En psicología se denomina «efecto anclaje» a la tendencia que tenemos a establecer un punto de partida antes situaciones nuevas o a cómo la mente se «ancla» a una determina percepción. La sabiduría popular ya identificó el fenómeno en el famoso dicho «la primera impresión es la que cuenta».
En economía hablamos de «precio ancla» para resaltar la importancia del primer precio que el consumidor relaciona con un producto. Dan Ariely, en su estupendo libro Las trampas del deseo, cuenta un ejemplo clásico del marketing: el de Salvador Assael. Este señor, conocido como el rey de las perlas, compró un lote de perlas negras en Tahití que, sin embargo, no consiguió vender en Estados Unidos. Lejos de resignarse decidió perseverar. Esperó un tiempo, mejoró la calidad y volvió de nuevo a la carga, pero cambiando de estrategia. Acudió a un amigo joyero en Nueva York para que expusiera las perlas en el escaparate de su tienda en la quinta avenida junto a diamantes, esmeraldas y otras piedras preciosas y, aquí viene la genialidad, a un precio exorbitante. Esta estrategia, junto con anuncios en las principales revistas de moda, convirtió a las perlas negras en símbolo de glamour y objeto de deseo por la alta sociedad Neoyorquina. Assael hizo una fortuna. La «primera impresión» forjada por la inteligente campaña de Assael hizo que nadie aceptara comerciar con las perlas a los precios anteriores e inferiores, cuando nadie conocía su devaluada existencia. Ariely, a través de varios experimentos de economía conductual, demuestra lo poderoso del efecto ancla en el comportamiento de los consumidores.

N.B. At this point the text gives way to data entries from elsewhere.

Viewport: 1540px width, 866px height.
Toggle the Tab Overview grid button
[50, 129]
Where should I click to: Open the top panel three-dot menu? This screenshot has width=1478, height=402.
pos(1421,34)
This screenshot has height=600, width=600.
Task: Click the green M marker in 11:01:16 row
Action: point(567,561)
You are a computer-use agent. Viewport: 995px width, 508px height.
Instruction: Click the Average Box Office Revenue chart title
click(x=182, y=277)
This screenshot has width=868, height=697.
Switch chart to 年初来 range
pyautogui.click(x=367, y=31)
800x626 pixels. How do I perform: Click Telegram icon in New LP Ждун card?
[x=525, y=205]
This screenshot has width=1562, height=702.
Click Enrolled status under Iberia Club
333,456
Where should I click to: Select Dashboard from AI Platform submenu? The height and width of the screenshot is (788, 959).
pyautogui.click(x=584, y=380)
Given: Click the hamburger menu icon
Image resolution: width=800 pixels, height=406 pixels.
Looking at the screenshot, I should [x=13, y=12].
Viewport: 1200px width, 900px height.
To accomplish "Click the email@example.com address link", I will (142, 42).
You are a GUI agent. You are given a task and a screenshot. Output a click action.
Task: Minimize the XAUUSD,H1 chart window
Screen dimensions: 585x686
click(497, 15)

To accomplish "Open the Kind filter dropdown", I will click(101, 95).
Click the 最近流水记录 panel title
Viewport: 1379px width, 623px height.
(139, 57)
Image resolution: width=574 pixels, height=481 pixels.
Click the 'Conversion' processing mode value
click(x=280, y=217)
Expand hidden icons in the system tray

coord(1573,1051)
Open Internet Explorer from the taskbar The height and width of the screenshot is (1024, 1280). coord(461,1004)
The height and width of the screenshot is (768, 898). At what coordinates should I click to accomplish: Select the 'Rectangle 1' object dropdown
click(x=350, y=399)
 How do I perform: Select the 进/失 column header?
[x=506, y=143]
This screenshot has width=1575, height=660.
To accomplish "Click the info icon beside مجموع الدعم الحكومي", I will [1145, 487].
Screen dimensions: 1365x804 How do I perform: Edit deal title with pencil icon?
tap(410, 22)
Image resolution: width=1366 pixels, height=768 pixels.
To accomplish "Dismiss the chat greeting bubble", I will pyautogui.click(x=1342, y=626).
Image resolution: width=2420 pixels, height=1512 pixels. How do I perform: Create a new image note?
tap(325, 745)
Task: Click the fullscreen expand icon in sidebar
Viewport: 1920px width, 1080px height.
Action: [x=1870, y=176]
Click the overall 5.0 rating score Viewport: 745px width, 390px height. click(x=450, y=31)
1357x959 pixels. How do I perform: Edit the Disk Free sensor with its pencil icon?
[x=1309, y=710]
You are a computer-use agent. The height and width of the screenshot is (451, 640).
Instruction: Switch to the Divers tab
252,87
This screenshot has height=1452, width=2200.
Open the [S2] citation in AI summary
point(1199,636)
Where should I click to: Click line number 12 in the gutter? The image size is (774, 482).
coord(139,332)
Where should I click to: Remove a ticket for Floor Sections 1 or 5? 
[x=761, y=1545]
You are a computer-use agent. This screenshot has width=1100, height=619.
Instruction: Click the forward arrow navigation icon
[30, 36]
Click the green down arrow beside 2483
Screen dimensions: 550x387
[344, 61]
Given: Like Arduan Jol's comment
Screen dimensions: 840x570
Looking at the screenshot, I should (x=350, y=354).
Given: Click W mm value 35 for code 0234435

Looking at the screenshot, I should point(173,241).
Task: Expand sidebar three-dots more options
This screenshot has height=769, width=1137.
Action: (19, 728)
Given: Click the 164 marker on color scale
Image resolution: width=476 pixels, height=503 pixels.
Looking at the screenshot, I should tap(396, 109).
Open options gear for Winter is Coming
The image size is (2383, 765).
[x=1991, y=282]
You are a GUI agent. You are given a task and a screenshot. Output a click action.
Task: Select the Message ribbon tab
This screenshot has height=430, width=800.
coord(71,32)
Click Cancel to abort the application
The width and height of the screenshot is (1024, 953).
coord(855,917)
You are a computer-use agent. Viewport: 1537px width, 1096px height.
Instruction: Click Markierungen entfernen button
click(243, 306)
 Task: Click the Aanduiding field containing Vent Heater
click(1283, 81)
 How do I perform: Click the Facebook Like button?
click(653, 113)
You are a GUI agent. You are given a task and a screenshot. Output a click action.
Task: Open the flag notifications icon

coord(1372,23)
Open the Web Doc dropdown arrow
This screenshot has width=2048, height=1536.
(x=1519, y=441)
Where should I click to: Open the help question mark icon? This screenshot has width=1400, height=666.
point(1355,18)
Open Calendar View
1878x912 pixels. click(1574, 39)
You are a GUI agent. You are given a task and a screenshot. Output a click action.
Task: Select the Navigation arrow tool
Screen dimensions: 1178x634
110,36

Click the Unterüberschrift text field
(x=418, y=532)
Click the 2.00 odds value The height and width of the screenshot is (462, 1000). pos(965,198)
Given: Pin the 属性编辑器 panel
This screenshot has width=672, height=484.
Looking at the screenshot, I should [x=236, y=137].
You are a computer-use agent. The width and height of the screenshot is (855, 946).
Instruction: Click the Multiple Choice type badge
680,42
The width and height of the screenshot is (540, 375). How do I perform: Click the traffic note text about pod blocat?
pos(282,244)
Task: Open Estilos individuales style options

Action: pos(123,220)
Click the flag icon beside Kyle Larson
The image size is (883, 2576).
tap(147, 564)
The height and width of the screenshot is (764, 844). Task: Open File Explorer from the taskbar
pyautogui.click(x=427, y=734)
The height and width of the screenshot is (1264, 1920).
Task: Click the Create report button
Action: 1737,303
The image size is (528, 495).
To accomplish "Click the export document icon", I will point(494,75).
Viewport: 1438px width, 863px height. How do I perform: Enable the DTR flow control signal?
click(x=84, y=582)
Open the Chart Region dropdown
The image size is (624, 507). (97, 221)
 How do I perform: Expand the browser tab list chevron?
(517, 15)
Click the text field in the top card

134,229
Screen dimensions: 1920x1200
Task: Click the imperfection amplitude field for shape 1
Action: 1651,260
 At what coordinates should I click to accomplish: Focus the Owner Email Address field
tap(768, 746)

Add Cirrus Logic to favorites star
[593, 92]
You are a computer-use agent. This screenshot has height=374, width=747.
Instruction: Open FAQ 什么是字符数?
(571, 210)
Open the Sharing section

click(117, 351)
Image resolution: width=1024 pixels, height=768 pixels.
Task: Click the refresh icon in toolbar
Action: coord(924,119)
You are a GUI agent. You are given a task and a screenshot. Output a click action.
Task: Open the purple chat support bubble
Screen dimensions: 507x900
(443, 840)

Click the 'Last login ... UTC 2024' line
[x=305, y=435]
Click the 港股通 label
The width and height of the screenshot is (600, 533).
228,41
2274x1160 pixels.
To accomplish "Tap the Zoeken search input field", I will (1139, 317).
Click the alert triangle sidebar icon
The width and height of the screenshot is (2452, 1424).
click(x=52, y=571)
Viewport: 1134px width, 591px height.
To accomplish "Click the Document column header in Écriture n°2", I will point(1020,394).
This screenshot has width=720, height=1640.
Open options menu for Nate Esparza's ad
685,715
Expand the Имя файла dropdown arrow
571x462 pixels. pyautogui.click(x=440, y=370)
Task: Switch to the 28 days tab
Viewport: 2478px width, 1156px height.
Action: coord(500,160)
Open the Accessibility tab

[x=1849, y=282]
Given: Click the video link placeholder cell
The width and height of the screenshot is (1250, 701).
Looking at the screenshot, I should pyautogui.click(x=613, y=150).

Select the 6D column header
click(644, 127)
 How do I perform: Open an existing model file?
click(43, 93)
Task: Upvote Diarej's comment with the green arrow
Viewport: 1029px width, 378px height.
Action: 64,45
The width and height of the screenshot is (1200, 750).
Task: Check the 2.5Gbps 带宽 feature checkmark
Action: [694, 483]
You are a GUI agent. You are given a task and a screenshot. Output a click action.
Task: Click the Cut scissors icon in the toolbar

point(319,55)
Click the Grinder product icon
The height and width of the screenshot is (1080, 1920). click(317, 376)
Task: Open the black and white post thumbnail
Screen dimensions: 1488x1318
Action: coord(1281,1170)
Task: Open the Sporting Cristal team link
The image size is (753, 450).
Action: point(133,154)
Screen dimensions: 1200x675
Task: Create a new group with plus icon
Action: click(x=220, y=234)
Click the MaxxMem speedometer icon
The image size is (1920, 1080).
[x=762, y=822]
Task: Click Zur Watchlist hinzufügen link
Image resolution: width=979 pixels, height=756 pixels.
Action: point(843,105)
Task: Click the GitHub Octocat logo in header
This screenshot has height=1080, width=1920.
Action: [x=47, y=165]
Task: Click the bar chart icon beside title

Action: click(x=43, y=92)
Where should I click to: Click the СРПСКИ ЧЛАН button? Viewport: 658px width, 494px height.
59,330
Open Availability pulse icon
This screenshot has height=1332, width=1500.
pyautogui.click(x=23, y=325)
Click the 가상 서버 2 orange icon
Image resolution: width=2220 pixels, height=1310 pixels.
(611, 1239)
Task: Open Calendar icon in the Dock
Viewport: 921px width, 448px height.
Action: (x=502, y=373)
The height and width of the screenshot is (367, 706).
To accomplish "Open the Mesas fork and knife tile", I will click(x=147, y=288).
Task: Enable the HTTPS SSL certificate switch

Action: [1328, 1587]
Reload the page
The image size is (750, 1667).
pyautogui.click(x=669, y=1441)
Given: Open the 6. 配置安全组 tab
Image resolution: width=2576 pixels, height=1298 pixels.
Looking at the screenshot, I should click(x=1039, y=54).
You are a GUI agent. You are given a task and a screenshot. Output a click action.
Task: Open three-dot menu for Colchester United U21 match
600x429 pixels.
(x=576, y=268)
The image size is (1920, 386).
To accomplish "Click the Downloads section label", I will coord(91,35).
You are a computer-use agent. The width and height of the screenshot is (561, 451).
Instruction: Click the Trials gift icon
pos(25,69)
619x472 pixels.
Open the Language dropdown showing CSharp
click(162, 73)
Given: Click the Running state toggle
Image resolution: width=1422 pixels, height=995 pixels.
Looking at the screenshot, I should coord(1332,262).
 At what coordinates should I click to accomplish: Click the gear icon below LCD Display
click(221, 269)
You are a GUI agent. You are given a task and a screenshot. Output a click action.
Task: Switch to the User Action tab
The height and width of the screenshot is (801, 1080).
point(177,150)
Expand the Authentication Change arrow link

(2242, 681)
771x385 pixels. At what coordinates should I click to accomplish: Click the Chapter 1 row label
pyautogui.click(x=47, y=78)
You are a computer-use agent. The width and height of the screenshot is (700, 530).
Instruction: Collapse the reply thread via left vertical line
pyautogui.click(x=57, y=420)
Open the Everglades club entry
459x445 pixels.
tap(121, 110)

Me viene esta historia a la memoria a raíz de la noticia «El constitucional permite al gobierno eludir el control al congreso«. Es la primera vez que la democracia española vive un período tan largo de gobierno en funciones; por tanto, muchas de las opciones que se tomen quedarán «ancladas» como referentes para el futuro. El gobierno ha decidido eludir el control de congreso amparándose en que no tiene que rendir cuentas ante una cámara que no le dio su confianza. Esta táctica le puede rendir rédito a corto plazo al Partido Popular, evitando desgastes innecesarios en controles parlamentarios; pero a largo plazo, está «anclando» un comportamiento ante una situación novedosa que hace un flaco favor a la salud democrática.
El PSOE de Felipe González «ancló» en España la dinámica de que aquí las dimisiones iban a ser la excepción más que norma. Se consolidó la cultura de que nadie iba a dimitir a no ser que se lo llevaran esposado a la cárcel. Por eso nos sorprende que en otros países dimitan ministros por cuestiones como falsear una línea de currículum o plagiar su tesis, y aquí no dimite nadie aún estando imputado/investigado. Es cierto, que la situación empieza a cambiar, pero no por limpieza democrática de los partidos políticos, sino por la presión social de lo que ya es insostenible. El caso del ministro Soria es paradigmático: dimite cuando no le queda otra, y tienen la desvergüenza de querer «recompensarlo» con un cargo de lujo. En definitiva, una cultura de la no-dimisión y de la recompensa a los amiguetes que quedó anclada en los primeros años de la democracia.
Se insiste en los medios pedagógicos de que para acabar con la obesidad infantil lo mejor no es acudir a dietas temporales, sino educar en hábitos saludables; pues estos transforman poco a poco y te acompañan de forma inconsciente. Pues bien, la política española tiene una asignatura pendiente con los «hábitos de salud democrática». La clase política piensa que el problema de la obesidad de la corrupción se resuleve con una liposucción, extirpando a los corruptos más ínclitos, pero no es así. La solución pasa por «anclar» hábitos saludables en las organizaciones políticas y tolerancia cero frente a la corrupción y las prácticas de amiguismo y oscurantismo.